# start of PROVIDED PASSAGE
Question

what is integration of 2 tan x upon 1 + tan squared x dx

Answer 1

it can be written as tan2x by applying the formula of tan2x
which means we have to integrate tan2x
= sec^2x × (2x^2)/2
= sec^2x × x^2
= (x × sec2x)^2.

Answer 2

Answer:

$\implies \int {\dfrac{2.tan\:x}{1+tan^2\:x}} \, dx \\\\\\\implies \int {\dfrac{2.tan\:x}{sec^2\:x}} \, dx$

Assuming ( 1 / sec²x ) = t, we get:

$\implies \dfrac{dt}{dx} = \dfrac{d}{dx}\:(\dfrac{1}{sec^2\:x})\\\\\\\implies \dfrac{dt}{dx} = \dfrac{-2.\:tan\;x}{sec^2\:x}\\\\\\\implies dt = \dfrac{-2.\:tan\;x}{sec^2\:x}.dx$

Hence we get:

$\implies \int {-1} \, dt \\\\\\\implies \boxed{ \bf{ f(x) = -t + C}} \\\\\\\text{Substituting the values we get:}\\\\\\\implies \boxed{ \bf{ f(x) = \dfrac{-1}{sec^2\:x} + C}}$

This is the required answer.
# end of PROVIDED PASSAGE
# start of RECORDED DATA
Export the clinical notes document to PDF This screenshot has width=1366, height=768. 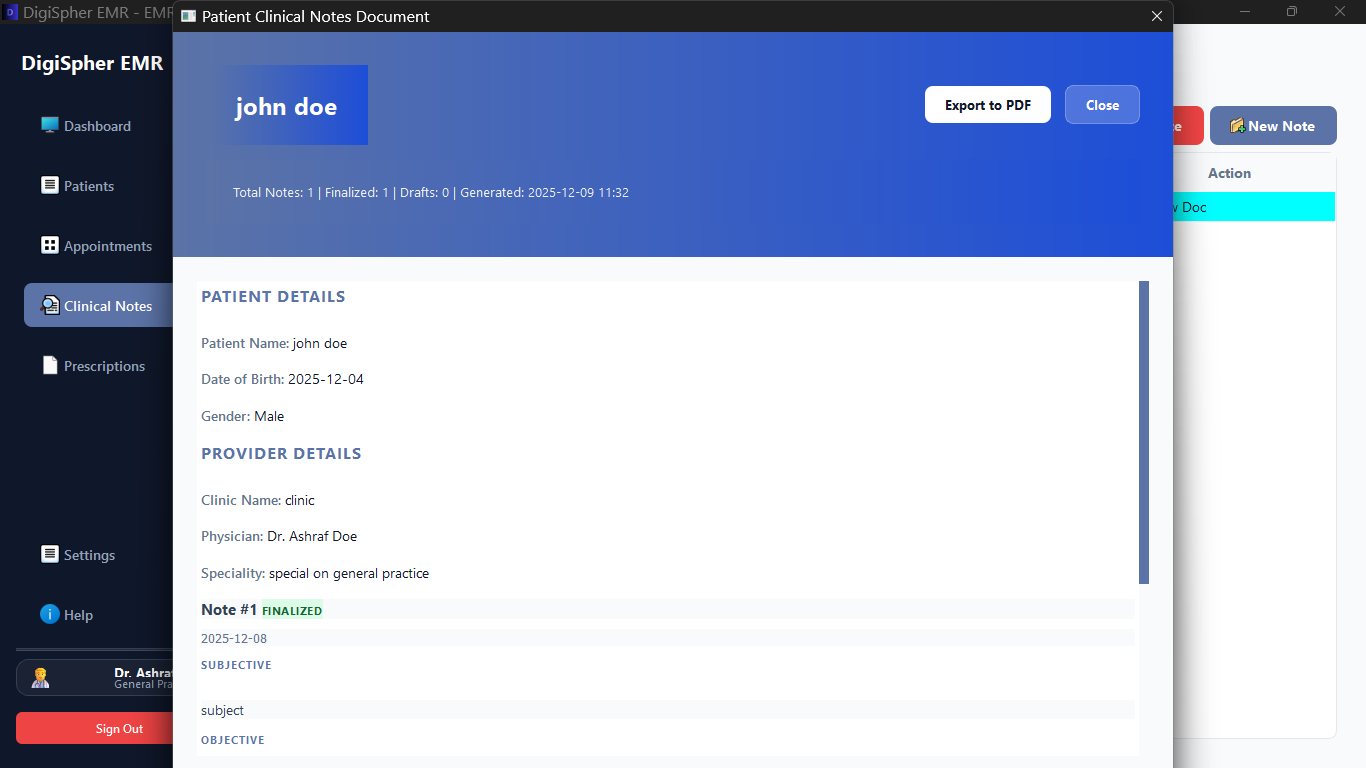click(987, 104)
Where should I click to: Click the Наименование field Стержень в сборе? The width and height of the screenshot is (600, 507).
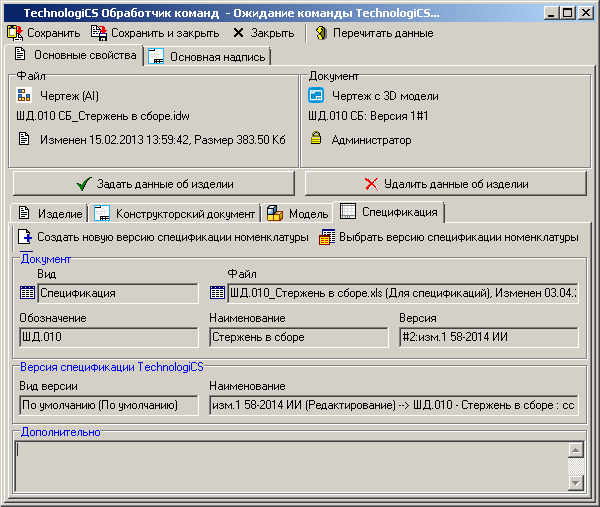[x=298, y=337]
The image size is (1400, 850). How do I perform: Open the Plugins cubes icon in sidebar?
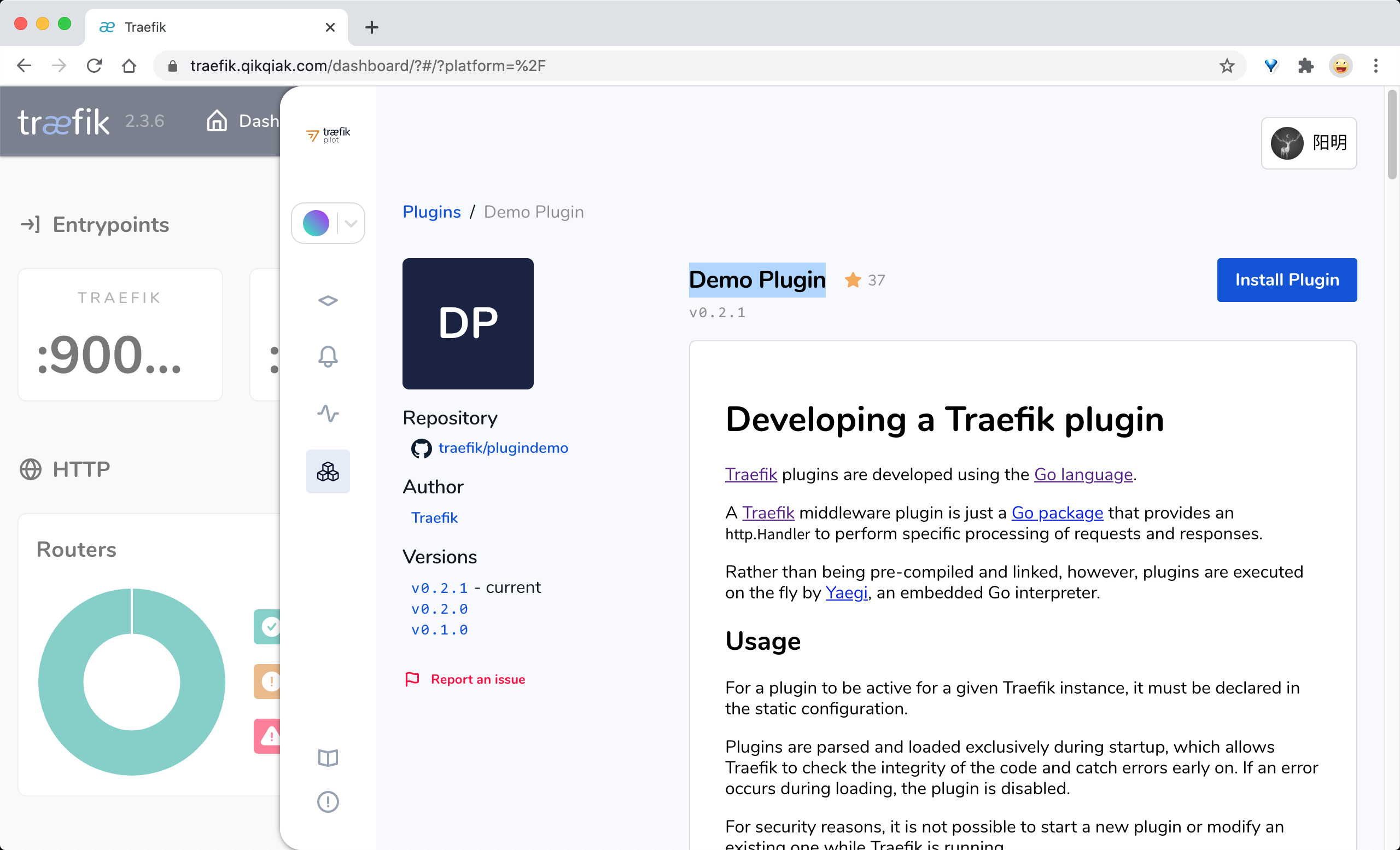[x=328, y=471]
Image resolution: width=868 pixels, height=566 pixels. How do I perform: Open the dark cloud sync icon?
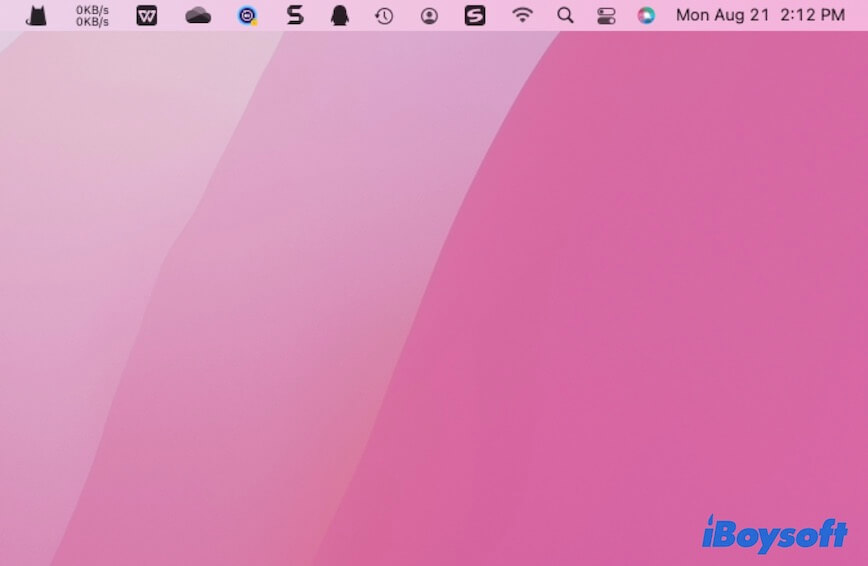coord(198,16)
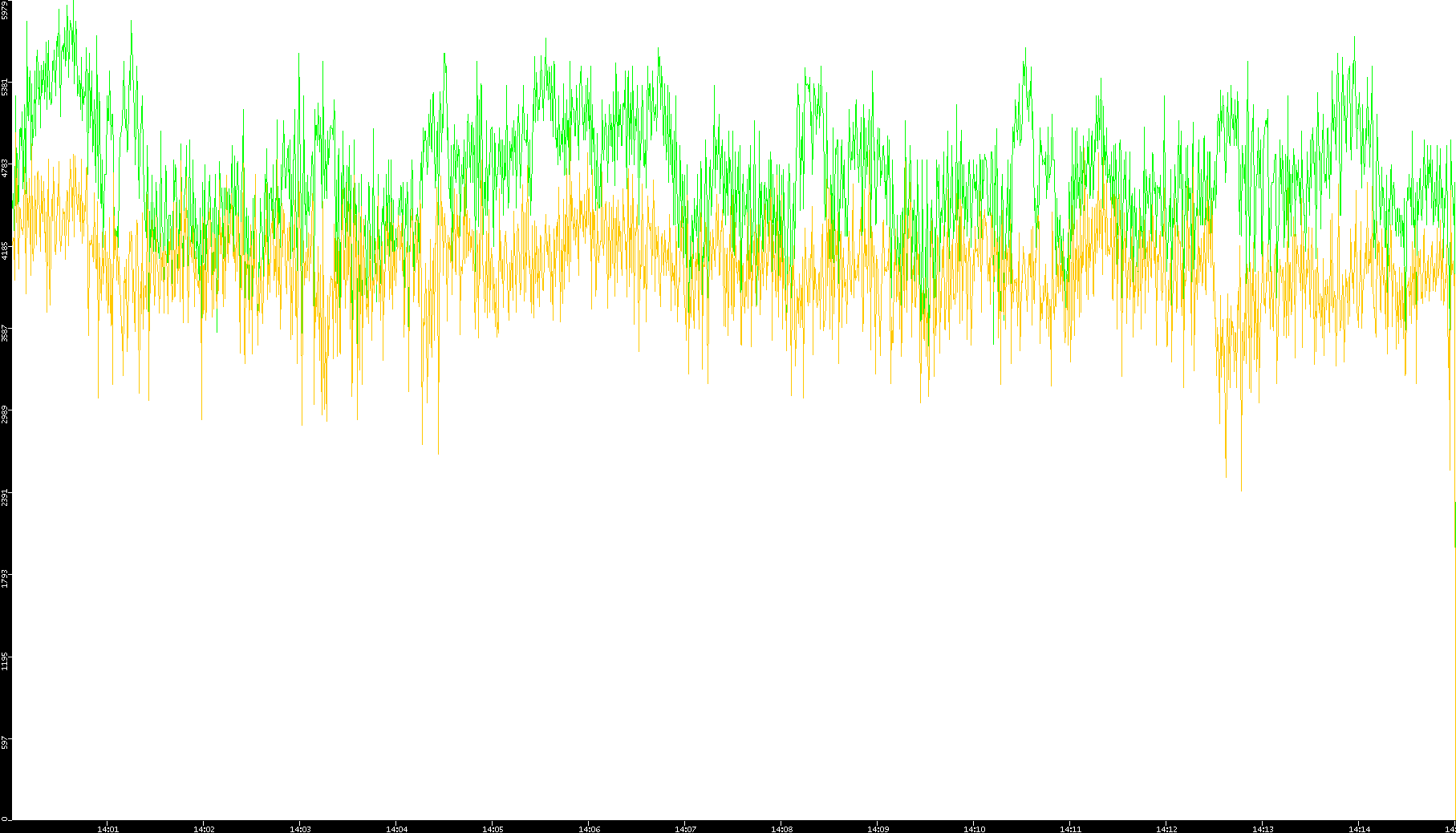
# end of RECORDED DATA
### THINGS TO DO
1 – In the thread on integrating 2 tan x over 1 + tan² x, what does Answer 2 set equal to t?
2 – List every heading in the integration thread that marks the question or one of the replies.

### TASK RESPONSES
1 – 1 / sec²x

2 –
Question
Answer 1
Answer 2